## What to work on
Set down the line containing "The image size is (978, 325)." and each line after it through the last line of the records, exactly, leaving pictures out.

Screenshot grounding data

* * * * * * * * *

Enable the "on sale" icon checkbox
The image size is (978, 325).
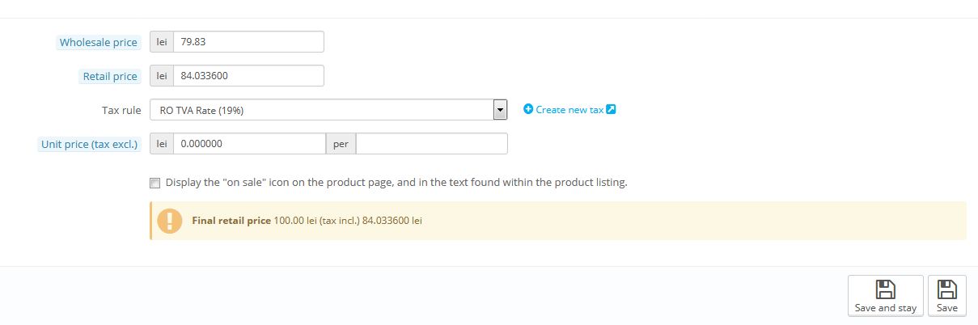tap(155, 183)

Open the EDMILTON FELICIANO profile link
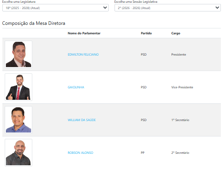(x=83, y=54)
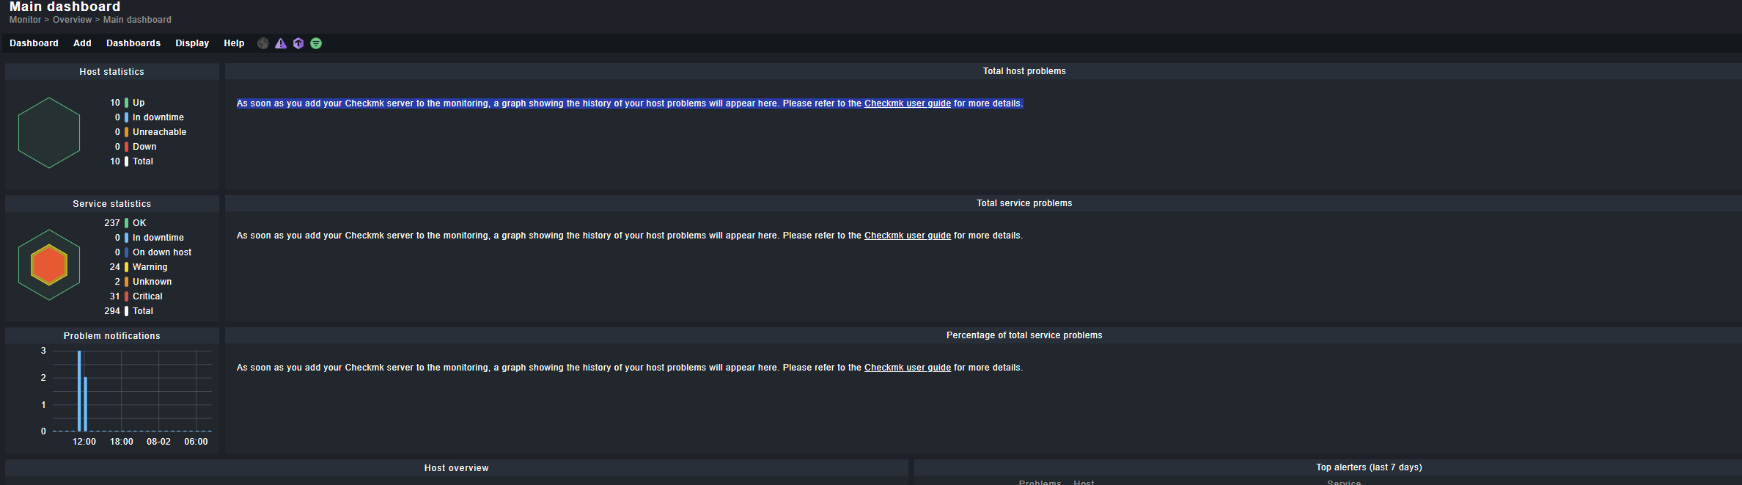This screenshot has width=1742, height=485.
Task: Select the Critical services count
Action: pos(114,296)
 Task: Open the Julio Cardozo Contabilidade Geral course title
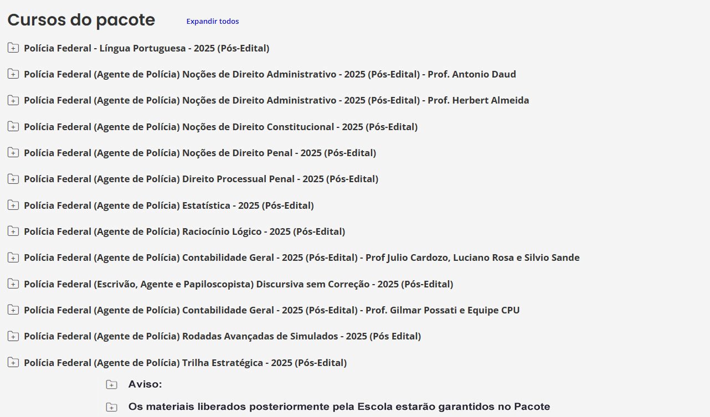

* * * * * * * * *

## Result for this exercise
The image size is (978, 325).
tap(155, 183)

Open the EDMILTON FELICIANO profile link
(x=83, y=54)
This screenshot has width=1742, height=485.
Task: Select the Critical services count
Action: pos(114,296)
 Task: Open the Julio Cardozo Contabilidade Geral course title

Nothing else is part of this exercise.